Noah Pace getting ready for West Point

Christian Academy of Indiana grad accepted into the military academy and onto the gymnastics team.

LOUISVILLE, Ky. (WDRB) -- After graduating from Christian Academy of Indiana in 2020, Noah Pace spent much of the last year taking classes at the University of Louisville while working on his skills as a gymnast. 

His efforts were all in the hope of getting the letter he received a little more than a month ago: an acceptance into the United States Military Academy. It was a long, strenuous process — with a great ending. 
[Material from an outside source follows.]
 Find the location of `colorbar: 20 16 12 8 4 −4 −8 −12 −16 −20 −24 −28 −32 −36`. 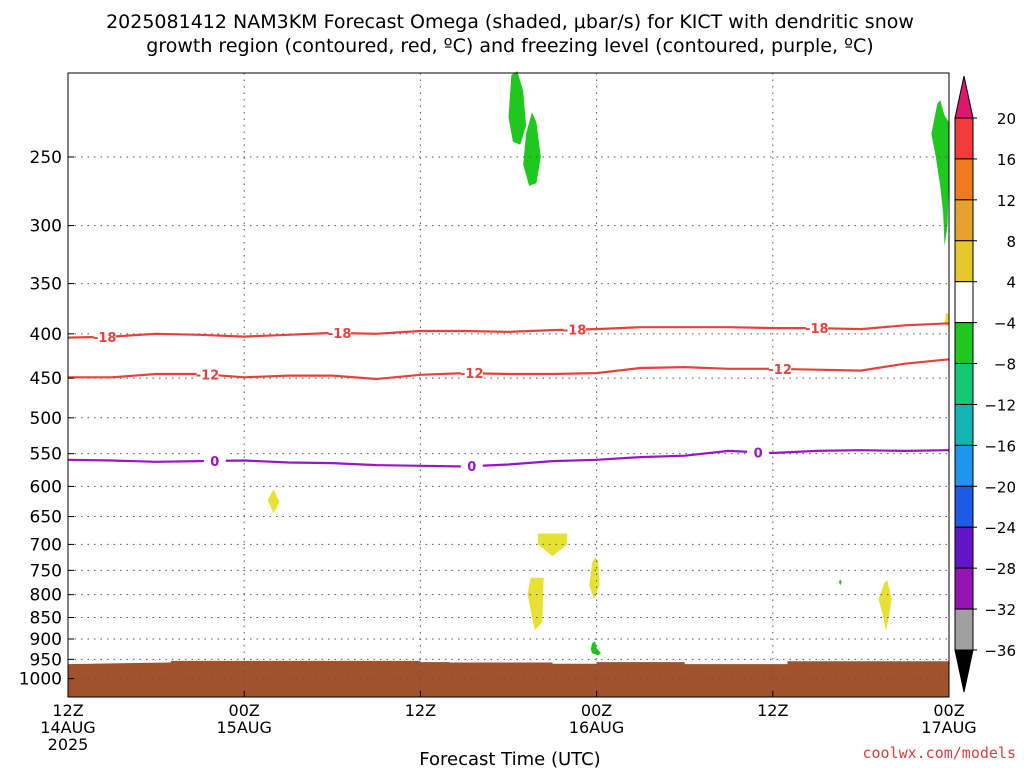

colorbar: 20 16 12 8 4 −4 −8 −12 −16 −20 −24 −28 −32 −36 is located at coordinates (985, 384).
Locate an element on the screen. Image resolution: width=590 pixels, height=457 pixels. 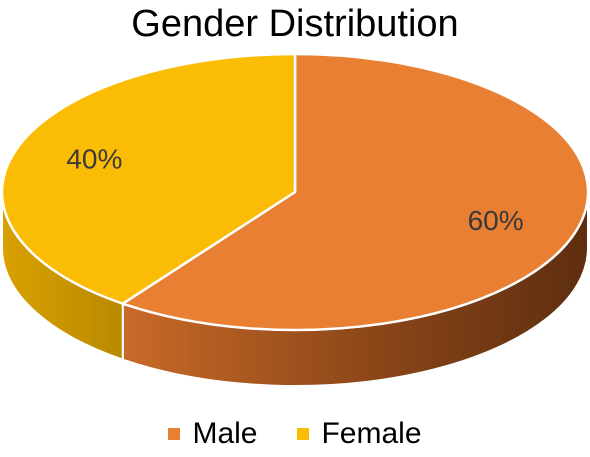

"There's been a lot going on," Pace said. "I had to do a fitness assessment: running, push-ups, sit-ups, all that. And then of course I had to get a nomination from a senator or congressman. You have to write an essay about it. You have to get three letters of recommendation. They judge you on your ACT scores, your GPA, on the essay and all that and then they let you know if they want an interview.

"It took me over six months to complete the application to West Point. Yeah, it was pretty strenuous but definitely worth it."

A two-time state champion on the horizontal bar, Pace applied to other colleges but had Army in the back of his mind. Combining his desire to serve his country with his love for gymnastics, West Point was the ultimate fit.

"Once you graduate, you have so many more paths to go down," he said. "So many doors open for you."

Pace, the fourth of seven children, arrived at SIGS Sportsplex to train five years ago far from a finished product. The discipline and drive it took to get to this point will serve him well in this next challenge. 

"All you really knew was a kid that wanted it, had passion and worked really hard," said Tim Sexton, the Men's Program Director at SIGS Sportsplex. "It was never a given. This was a kid following his heart, chasing a dream, and it worked out."

Pace will head to West Point in June to begin basic training and his freshman year. 

"The idea that you would have somebody from your program representing your sport and your state (and) representing your country at one of the hardest schools you can get into, there's no greater honor," Sexton said.